Researchers analyzed 761 first-trimester samples from individuals undergoing elective surgical pregnancy termination within 13 weeks of gestation. The study period covered two waves of COVID-19 infections after China lifted strict containment policies. Participants who had been vaccinated within six months or had severe prior infection were excluded to reduce confounding factors. Molecular testing showed only minimal presence of viral material, with low-level N gene signals found in three samples and no evidence for other viral genes, suggesting incomplete viral genomes rather than active infection.
Despite limited detection of the virus itself, further analyses revealed notable alterations at the maternal-fetal interface. Immune profiling indicated increased activation and infiltration by immune cells, upregulation of interferon-stimulated genes, and changes in macrophage populations. Disruption was also seen in pathways involved with cell signaling and angiogenesis, which may impact placental development and trophoblast function.

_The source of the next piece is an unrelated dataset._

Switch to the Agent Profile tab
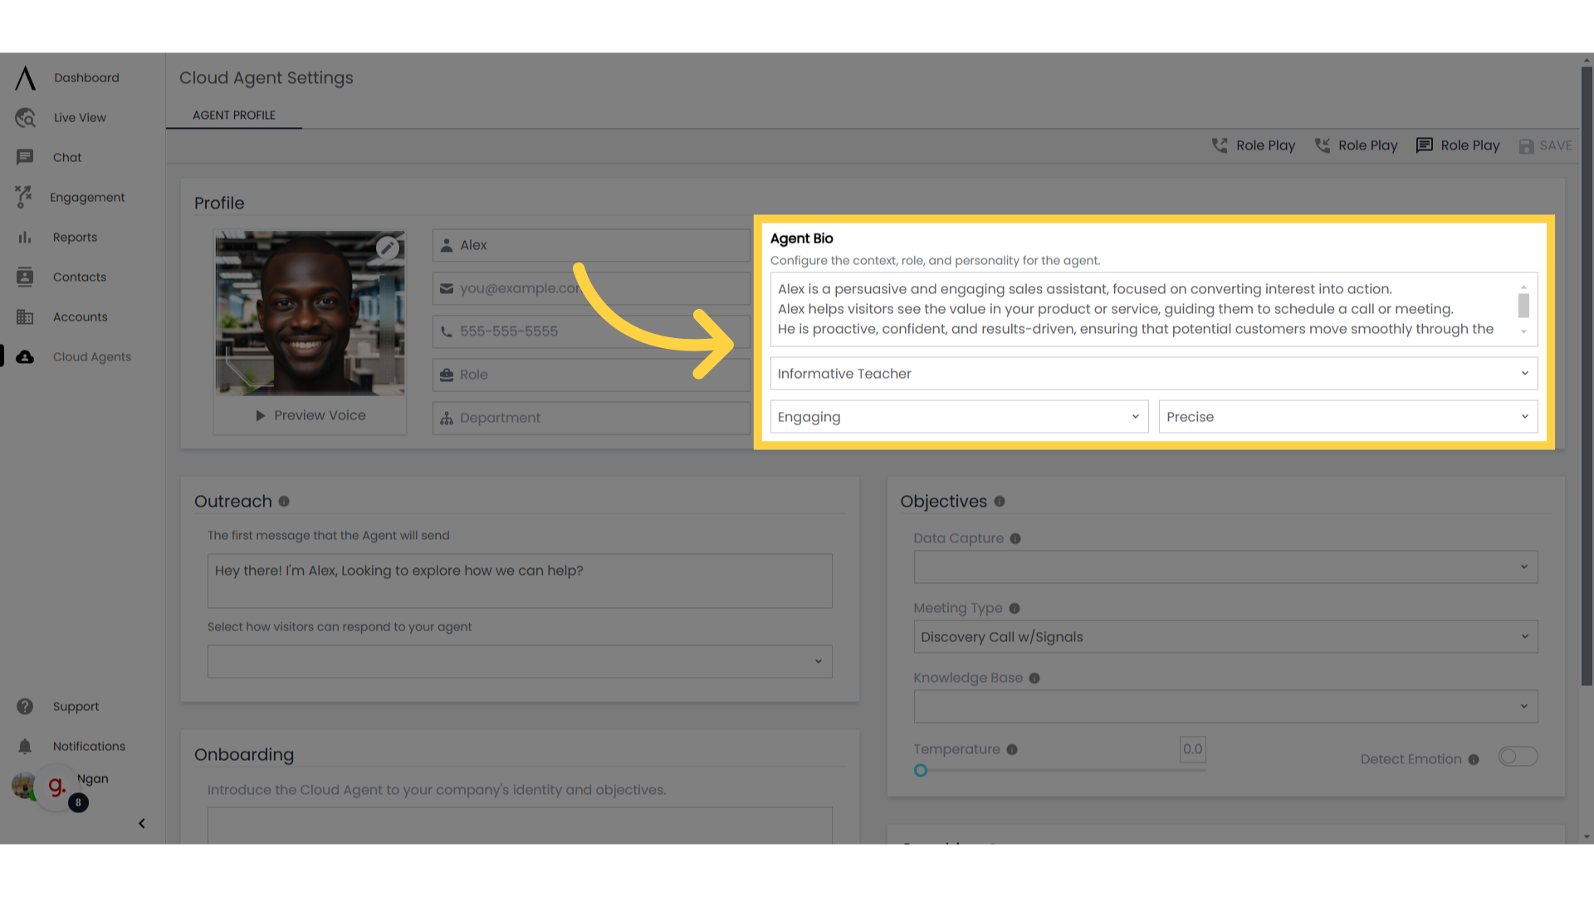pyautogui.click(x=233, y=115)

Serological tests classified participants into acute (IgM-positive), convalescent (IgG-positive), and uninfected groups. Acute infections were linked to higher levels of pro-inflammatory cytokines such as interleukin-31 and growth-regulated oncogene-alpha. In contrast, convalescent samples showed more anti-inflammatory markers like IL-10. Importantly, IgG antibody levels were inversely related to tumor necrosis factor-beta (TNF-β), suggesting a possible protective effect from adaptive immunity—an observation supporting preconception vaccination according to the authors.
While most cases studied were mild or asymptomatic—and thus may not reflect risks associated with severe disease—the authors note limitations including uncertainty about exact timing of infection and small sample sizes for some analyses such as single-cell RNA sequencing.
The researchers conclude that although SARS-CoV-2 does not often directly infect early placental tissue, even limited exposure can trigger substantial local immune changes that might influence maternal-fetal health outcomes.